Upgraded from some old 1.3 beta to 1.7 recently, a...
# general
f
Upgraded from some old 1.3 beta to 1.7 recently, and discovered that we had to run
./pants lint
explicitly to run lint checks. but it seems like the checks are taking a long time (like 27 minutes) to run. output has like:
Copy code
02:20:31 00:07     [python-eval]
                   Invalidated 120 targets.........................................................................................................................
02:47:37 27:13     [pythonstyle]
                   Invalidated 160 targets.
h
Does it take that long if you run
pants lint
multiple times in a row? The first time should take longer than normal because it invalidates all targets (idk about 30 minutes tho)
f
you mean multiple times in a row without changing the source code?
h
Yes, exactly
f
I’m pretty sure in that case the cache will make it fast, but the ‘cache miss’ use-case here (“I’ve changed the code, does it still pass lint?“) is kind of the main one, no? or are you asking just to diagnosis if it’s in fact invalidation that’s taking a long time
h
Mainly asking to diagnose. For example, if this is the first time you ran the command since upgrading, I suspect every target would be invalidated so it would take a long time. Usually when you’re programming, you likely would be only changing a few files, so that wouldn’t take as long as everything being invalidated. (also disclosure I’m a contributor, not maintainer, so not 100% sure what’s normal and what isn’t)
f
oh, no, this definitely isn’t the first time since we’ve upgraded, it’s regularly this slow in our CI script
that said I’m not 100% sure that the cached state is being carried over from CI run to CI run
where would that state be cached?
h
Oh hm this is on CI? Can you reproduce locally? For most CI I’ve seen in projects state gets wiped every run. Not sure how yours is set up
f
we keep some state in between runs, not sure if where pants caches this info is getting picked up as part of that
(trying to reproduce locally but ran into another issue: https://pantsbuild.slack.com/archives/C046T6T9U/p1535064816000100)
(either way though, 30 minutes even from a fresh start seems way too long, and it seems like it’s mostly getting spent internally for pants to clear its cache, not doing the actual linting)

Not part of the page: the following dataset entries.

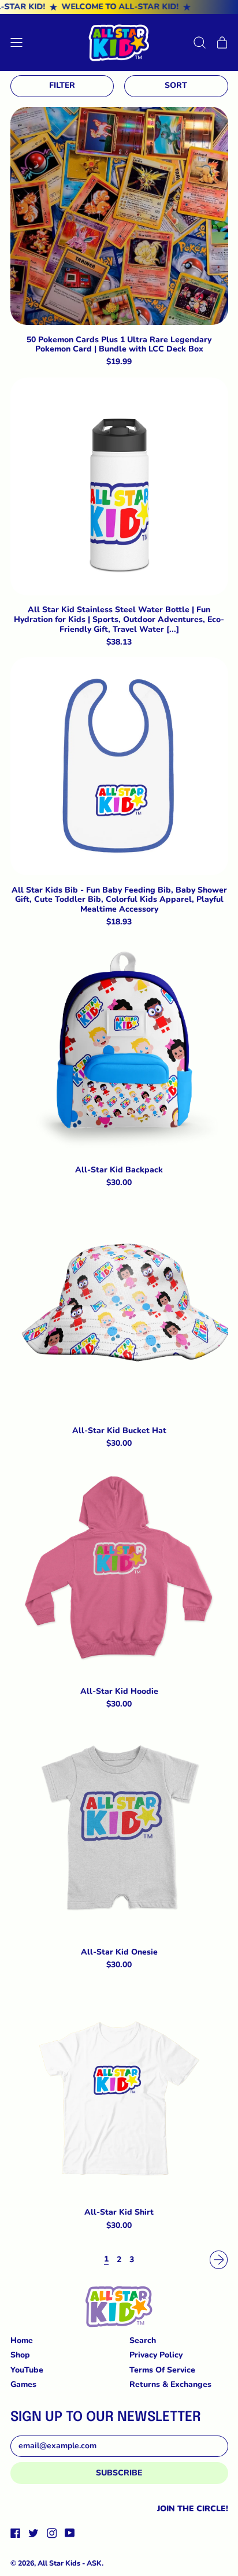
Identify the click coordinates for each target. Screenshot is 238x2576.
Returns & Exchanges (170, 2384)
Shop (20, 2354)
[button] (199, 42)
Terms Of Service (162, 2369)
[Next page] (219, 2260)
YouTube (26, 2369)
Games (23, 2384)
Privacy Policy (156, 2354)
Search (142, 2340)
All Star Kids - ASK (70, 2563)
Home (21, 2340)
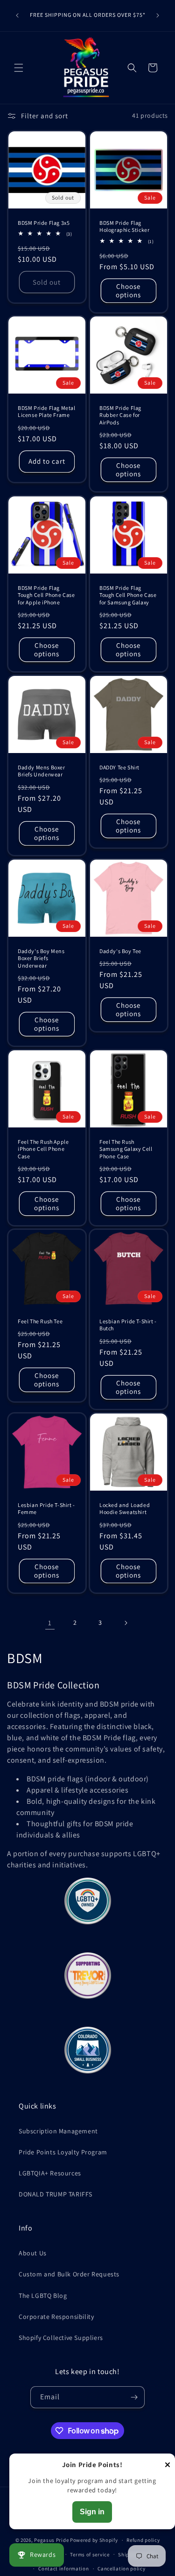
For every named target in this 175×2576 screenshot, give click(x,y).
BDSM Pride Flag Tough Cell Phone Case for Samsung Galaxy (128, 594)
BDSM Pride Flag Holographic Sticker (124, 226)
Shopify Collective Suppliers (61, 2337)
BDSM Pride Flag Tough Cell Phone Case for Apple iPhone (46, 594)
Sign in (92, 2512)
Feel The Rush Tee (40, 1321)
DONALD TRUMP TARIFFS (55, 2194)
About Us (33, 2253)
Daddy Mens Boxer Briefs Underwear (41, 771)
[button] (18, 67)
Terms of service (89, 2554)
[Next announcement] (157, 15)
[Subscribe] (134, 2397)
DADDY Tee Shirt (119, 767)
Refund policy (143, 2540)
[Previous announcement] (17, 15)
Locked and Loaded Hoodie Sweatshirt (124, 1508)
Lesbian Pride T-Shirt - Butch (128, 1325)
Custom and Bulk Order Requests (69, 2274)
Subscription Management (58, 2131)
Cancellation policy (121, 2568)
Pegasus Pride (51, 2540)
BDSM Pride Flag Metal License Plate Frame (47, 411)
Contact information (63, 2568)
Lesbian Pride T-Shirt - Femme (46, 1508)
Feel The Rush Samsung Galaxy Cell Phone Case (125, 1149)
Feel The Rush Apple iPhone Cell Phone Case (43, 1149)
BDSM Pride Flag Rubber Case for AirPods (120, 415)
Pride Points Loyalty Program (63, 2152)
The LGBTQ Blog (43, 2295)
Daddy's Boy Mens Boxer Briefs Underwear (41, 958)
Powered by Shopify (94, 2540)
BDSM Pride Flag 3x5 (44, 222)
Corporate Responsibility (56, 2316)
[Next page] (125, 1623)
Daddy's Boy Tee (120, 950)
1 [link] (50, 1622)
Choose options (128, 290)
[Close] (167, 2465)
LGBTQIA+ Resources (50, 2173)
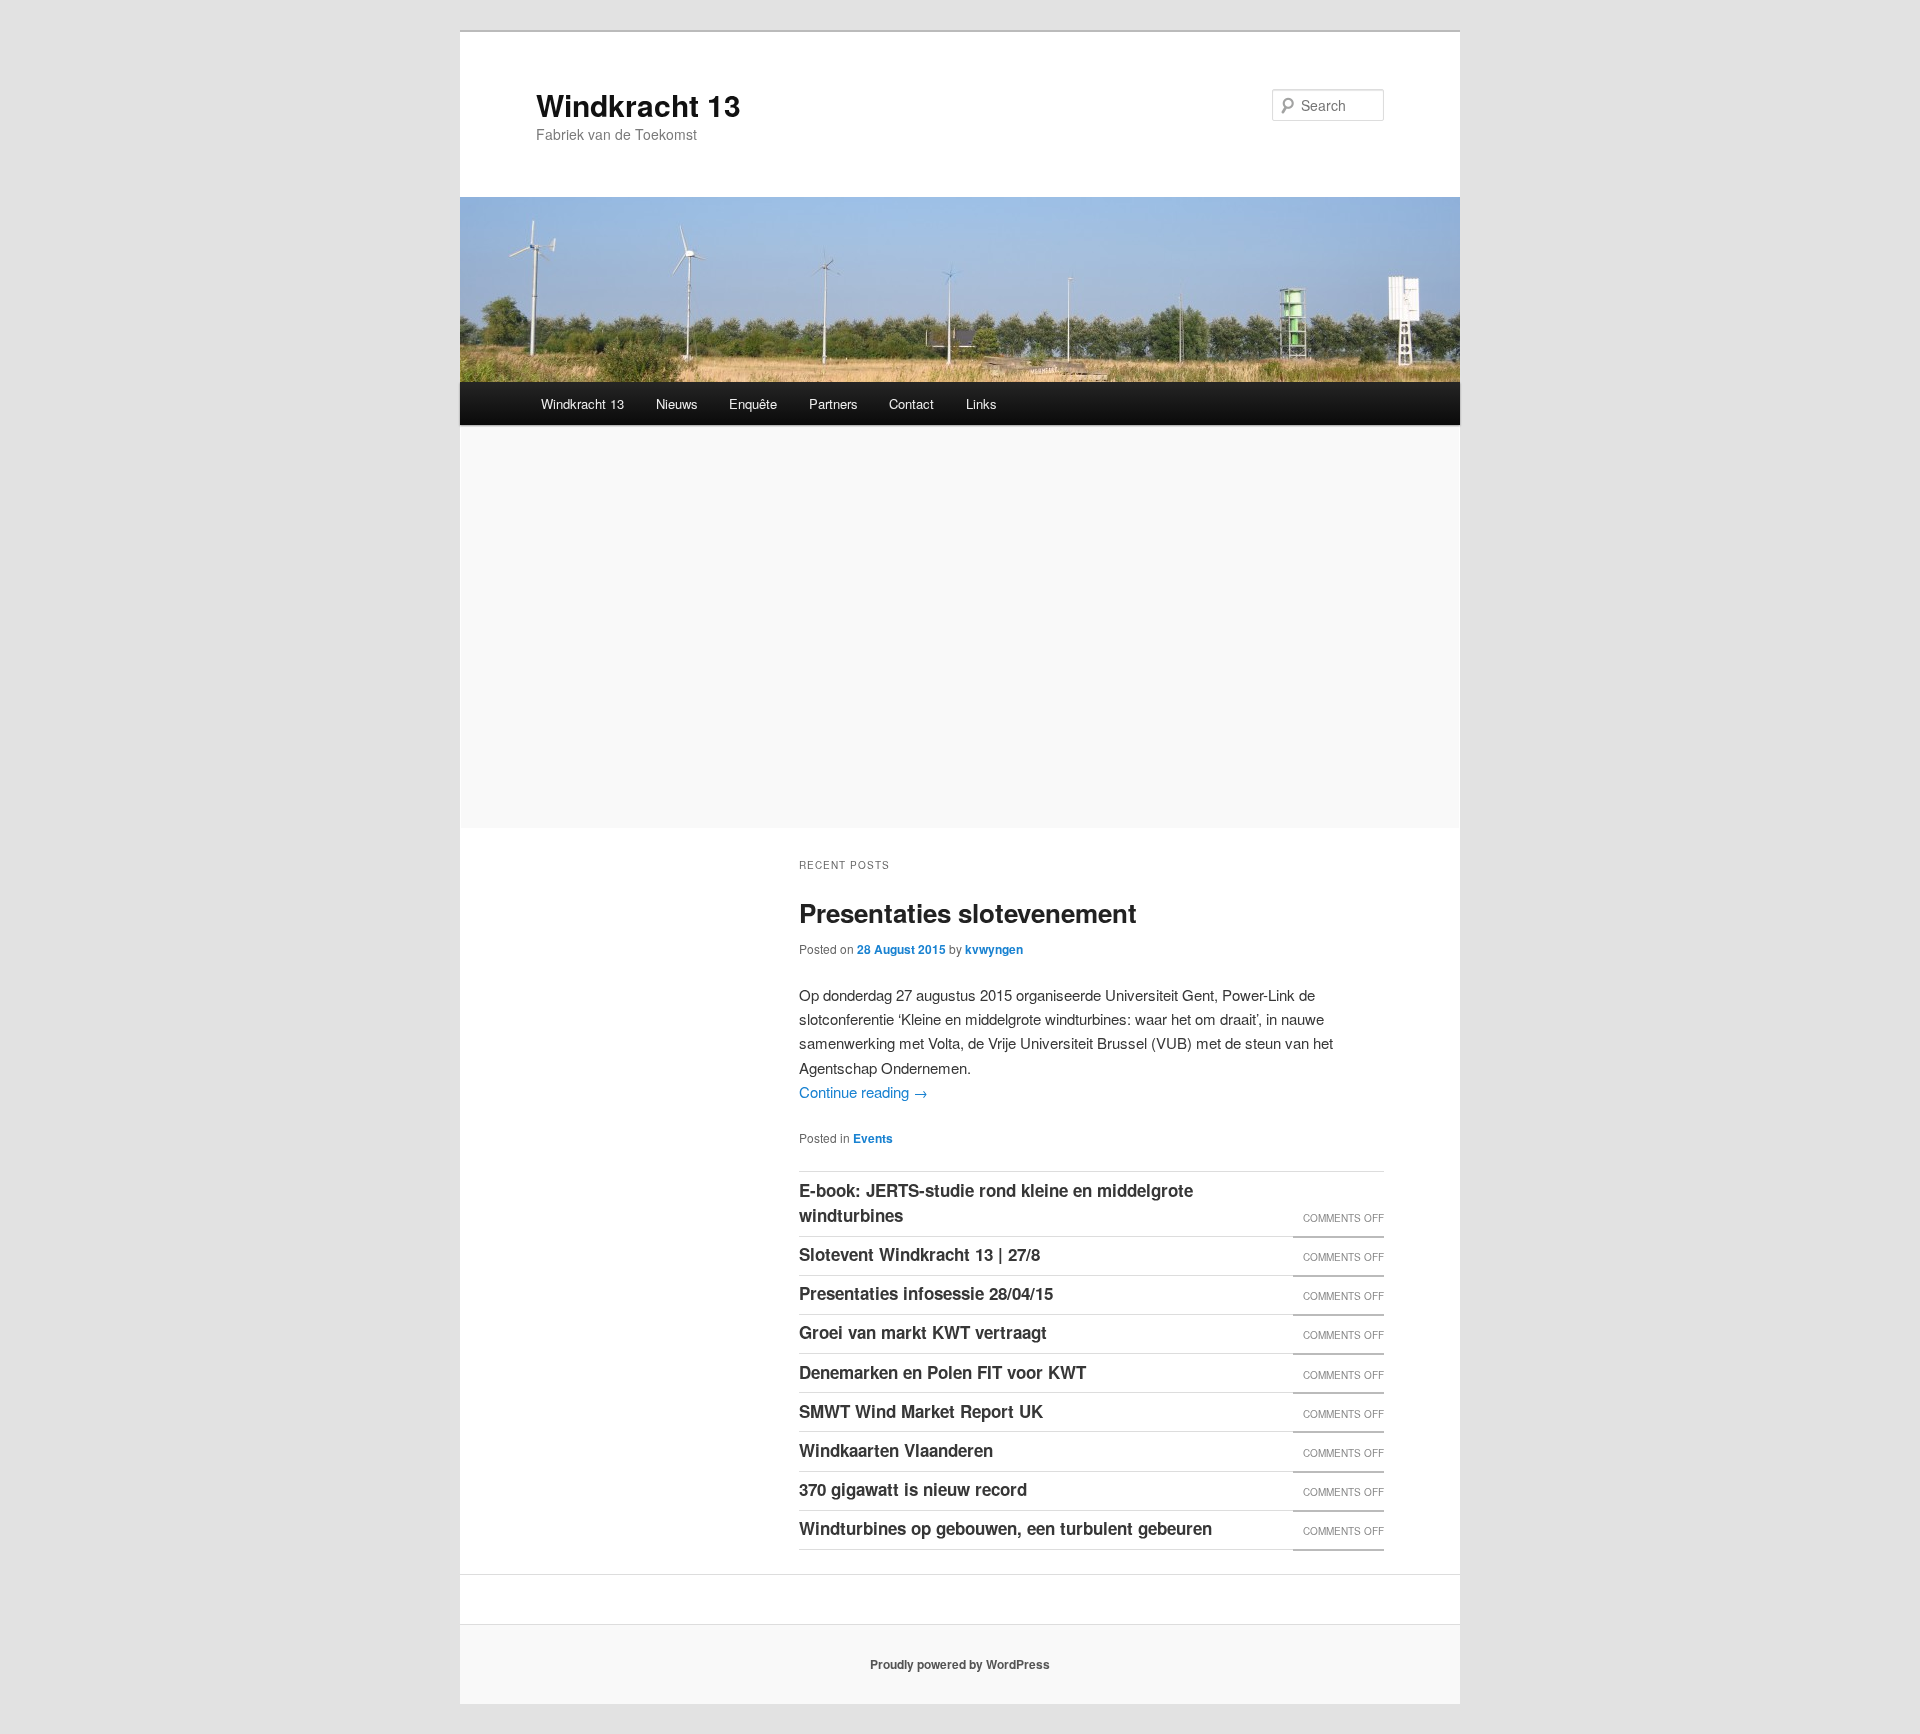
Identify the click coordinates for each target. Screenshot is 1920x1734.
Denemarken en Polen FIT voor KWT (942, 1372)
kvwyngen (994, 949)
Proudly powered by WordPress (960, 1664)
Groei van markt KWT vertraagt (923, 1332)
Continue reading (863, 1091)
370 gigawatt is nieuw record (913, 1489)
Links (981, 403)
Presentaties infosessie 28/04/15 (926, 1293)
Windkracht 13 (638, 104)
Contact (911, 403)
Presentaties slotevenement (968, 912)
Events (873, 1138)
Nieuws (677, 403)
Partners (833, 403)
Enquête (753, 403)
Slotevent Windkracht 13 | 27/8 (919, 1254)
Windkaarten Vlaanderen (896, 1450)
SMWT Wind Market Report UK (921, 1411)
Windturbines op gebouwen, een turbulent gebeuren (1005, 1528)
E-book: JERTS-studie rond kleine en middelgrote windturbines (996, 1203)
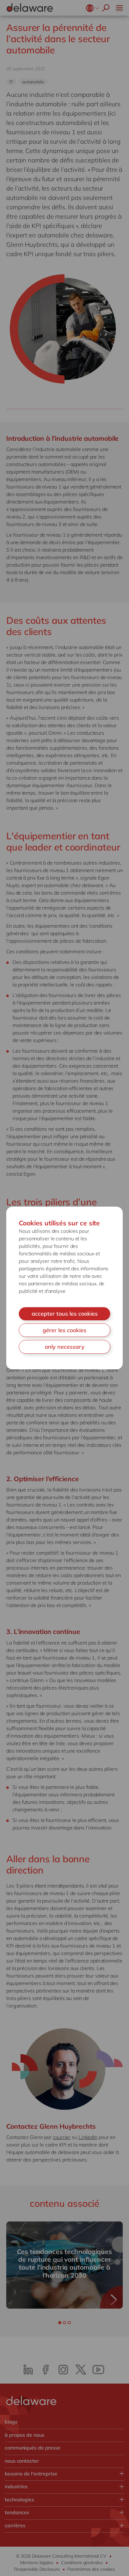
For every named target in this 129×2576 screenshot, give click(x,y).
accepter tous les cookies (65, 1313)
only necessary (65, 1346)
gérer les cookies (64, 1330)
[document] (64, 1288)
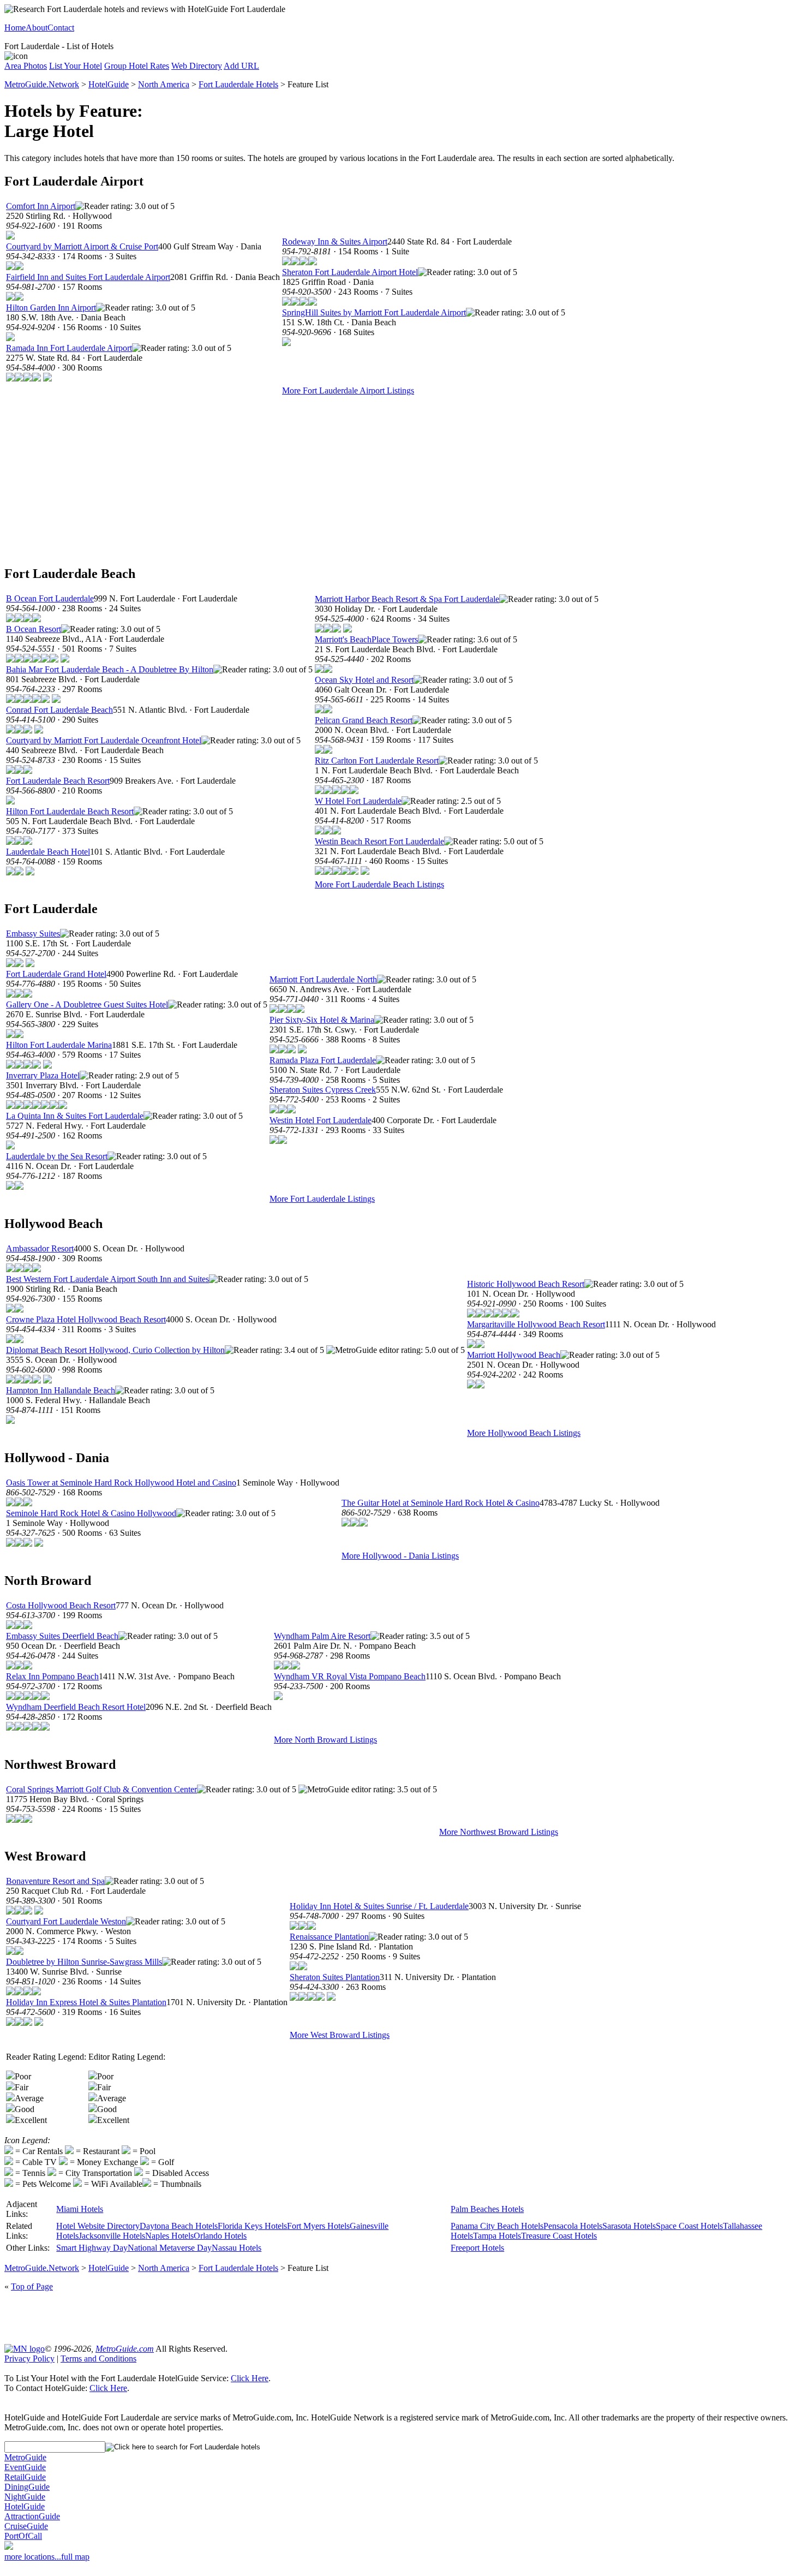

ok, finally able to get lints to run locally; a 2nd run w/o changing source code is instant
but I’m not sure what this is testing… I think pants is basically caching the fact that the lint was run and doing nothing else
e
Can you confirm the paths shown when running
./pants options --scope=python-setup
are not blown away between CI runs?
f
I’ll double-check, but yes, interpreter_cache_dir and resolver_cache_dir should be carried over in between runs
e
If so, and your requirements aren't changing constantly this is decidedly odd.
f
worth mentioning: we also run all tests, which seems to run faster (we shard the tests 4 ways, but even so, most of the time is being spent running pytest, not doing pants pre-work… let me get some concrete numbers)
so the time between the start of the
[test]
step and the
[test] [pytest] [run]
step is about 2 seconds. the time between the start of
[lint]
and the start of
[lint] [python-eval]
is about 1 second, and then about 27 minutes goes by in between the start of
[lint] [python-eval]
and the start of
[lint] [pythonstyle]
, and then other 16 seconds from then to
[complete]
e.g., these are both from the same
./pants
invocation
Copy code
00:00:49 01:42   [test]
00:00:49 01:42     [test-jvm-prep-command]
00:00:49 01:42       [jvm_prep_command]
00:00:49 01:42     [test-prep-command]
00:00:49 01:42     [test]
00:00:49 01:42     [pytest-prep]
                   Invalidated 290 targets.
00:00:51 01:44     [pytest]
                   Invalidated 42 targets.
00:00:51 01:44       [run]
Copy code
00:05:56 06:49   [lint]
00:05:56 06:49     [scalafix]
00:05:56 06:49     [scalafmt]
00:05:56 06:49     [scalastyle]
00:05:56 06:49     [checkstyle]
00:05:57 06:50     [javascriptstyle]
00:05:57 06:50     [python-eval]
                   Invalidated 120 targets.........................................................................................................................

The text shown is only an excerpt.